Abstract The release of the latest edition of the Diagnostic and Statistical Manual of Mental Disorders (DSM-5) has sparked continuous debate about the structure, organization, and inclusion or exclusion of mental disorders. The term addiction made its first appearance in the manual with the category of Substance-Related and Addictive Disorders, after much anticipation from mental health professionals. With the emergence of behavioral (process) addictions in the diagnostic manual such as gambling disorder, it is likely that other mental disorders with similar features will follow suit. Speculation about other behaviors that could potentially be addictive includes Internet use, sex, shopping, exercise, and compulsive eating, among others. The goal of the current review is twofold: to explain the concept of behavioral addictions, including a focus on gambling and Internet gaming disorders, and to discuss how the emergence of process addictions may influence the work of human services practitioners.
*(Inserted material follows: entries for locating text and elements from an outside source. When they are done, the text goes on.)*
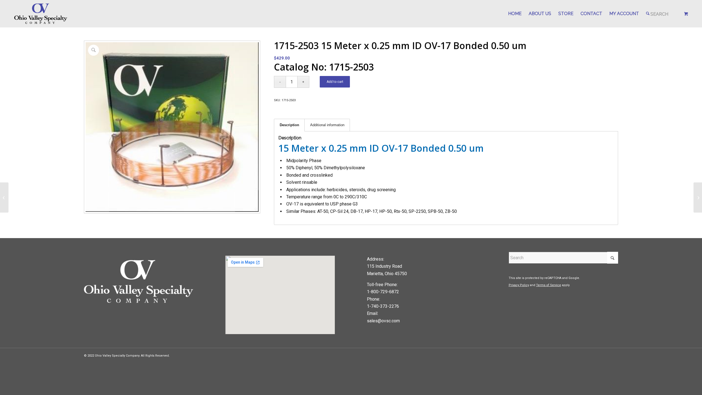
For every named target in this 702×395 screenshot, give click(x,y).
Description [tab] (289, 125)
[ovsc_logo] (41, 13)
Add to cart (335, 82)
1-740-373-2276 (383, 306)
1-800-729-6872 (383, 291)
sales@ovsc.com (383, 320)
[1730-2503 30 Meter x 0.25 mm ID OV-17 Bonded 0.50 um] (697, 197)
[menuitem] (515, 13)
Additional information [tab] (327, 125)
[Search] (657, 13)
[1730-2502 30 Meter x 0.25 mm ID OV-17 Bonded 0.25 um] (4, 197)
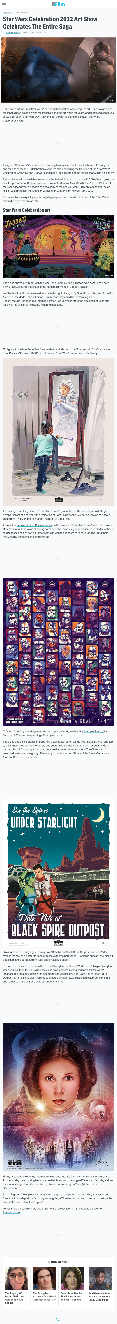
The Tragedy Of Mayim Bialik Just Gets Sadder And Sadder (14, 1298)
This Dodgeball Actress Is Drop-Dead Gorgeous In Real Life (44, 1296)
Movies (6, 13)
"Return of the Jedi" (14, 297)
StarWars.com (42, 172)
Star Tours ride (32, 970)
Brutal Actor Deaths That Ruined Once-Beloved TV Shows (71, 1296)
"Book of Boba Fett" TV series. (20, 757)
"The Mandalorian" (26, 518)
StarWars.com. (11, 1212)
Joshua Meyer (13, 33)
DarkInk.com (34, 183)
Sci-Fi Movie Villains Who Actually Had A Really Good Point (99, 1296)
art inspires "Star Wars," (30, 109)
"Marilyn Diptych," (93, 731)
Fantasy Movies (20, 13)
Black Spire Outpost (33, 981)
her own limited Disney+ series (34, 525)
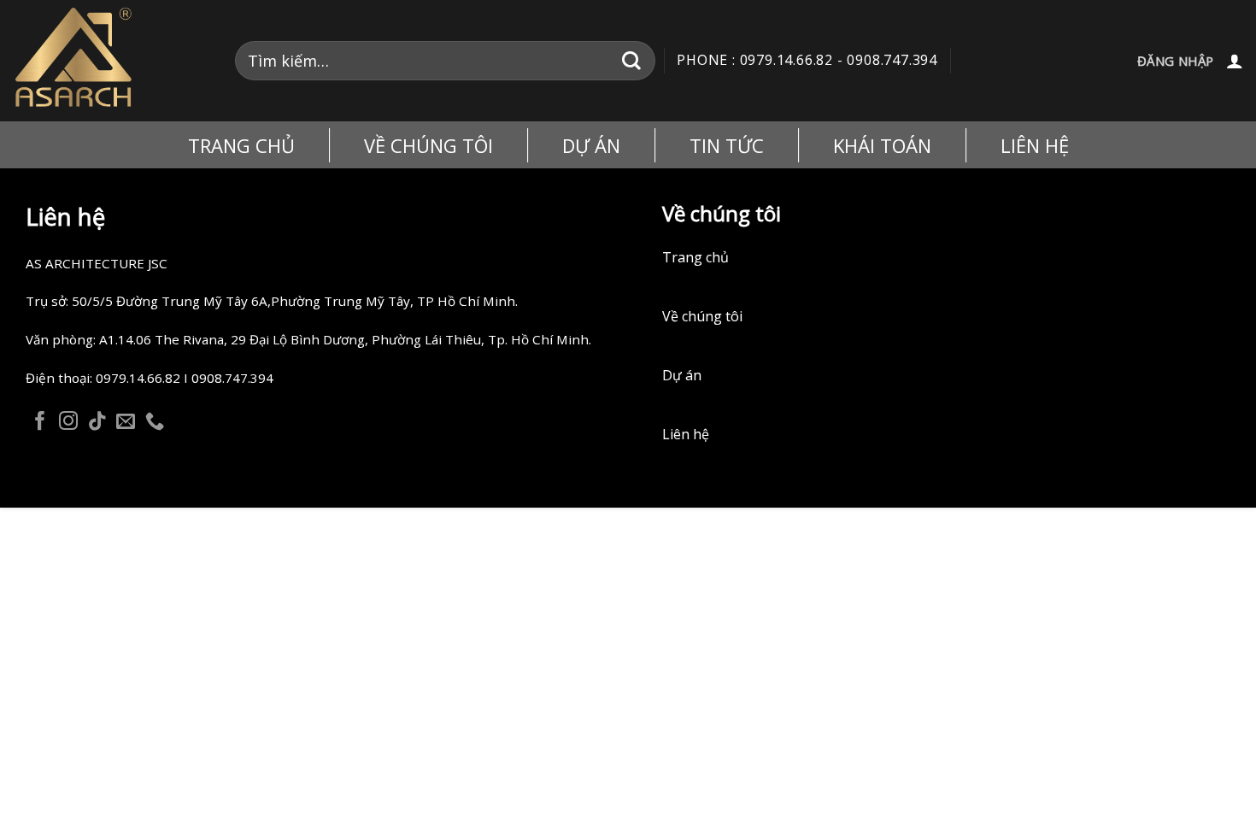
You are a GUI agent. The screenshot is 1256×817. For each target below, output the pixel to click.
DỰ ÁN (591, 145)
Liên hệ (1035, 145)
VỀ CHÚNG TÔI (428, 145)
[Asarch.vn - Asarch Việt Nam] (111, 60)
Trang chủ (695, 257)
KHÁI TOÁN (882, 145)
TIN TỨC (727, 145)
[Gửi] (631, 60)
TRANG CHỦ (241, 145)
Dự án (681, 375)
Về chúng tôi (702, 316)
Clinical implications within the human services profession are also discussed.

The Emergence of Behavioral Addiction in DSM-5 Significant changes in organization and structure were revealed when the

fifth edition of the Diagnostic and Statistical Manual of Mental Disorders (DSM- 5) was released in 2013. What was once a multiaxial system is now combined into 22 categories of mental disorders, each grouped and organized based on etiological and phenomenological similarities. The overarching goal for these changes was an effort to align the manual with the International Classification of Disorders (ICD). Some disorders were removed from the manual, while others were newly added, but there is still debate among clinicians and researchers regarding both the practical and empirical validity of the changes that were made to the diagnostic manual (American Psychiatric Association [APA], 2013a). The following review highlights the emergence of behavioral addiction disorders in the DSM-5.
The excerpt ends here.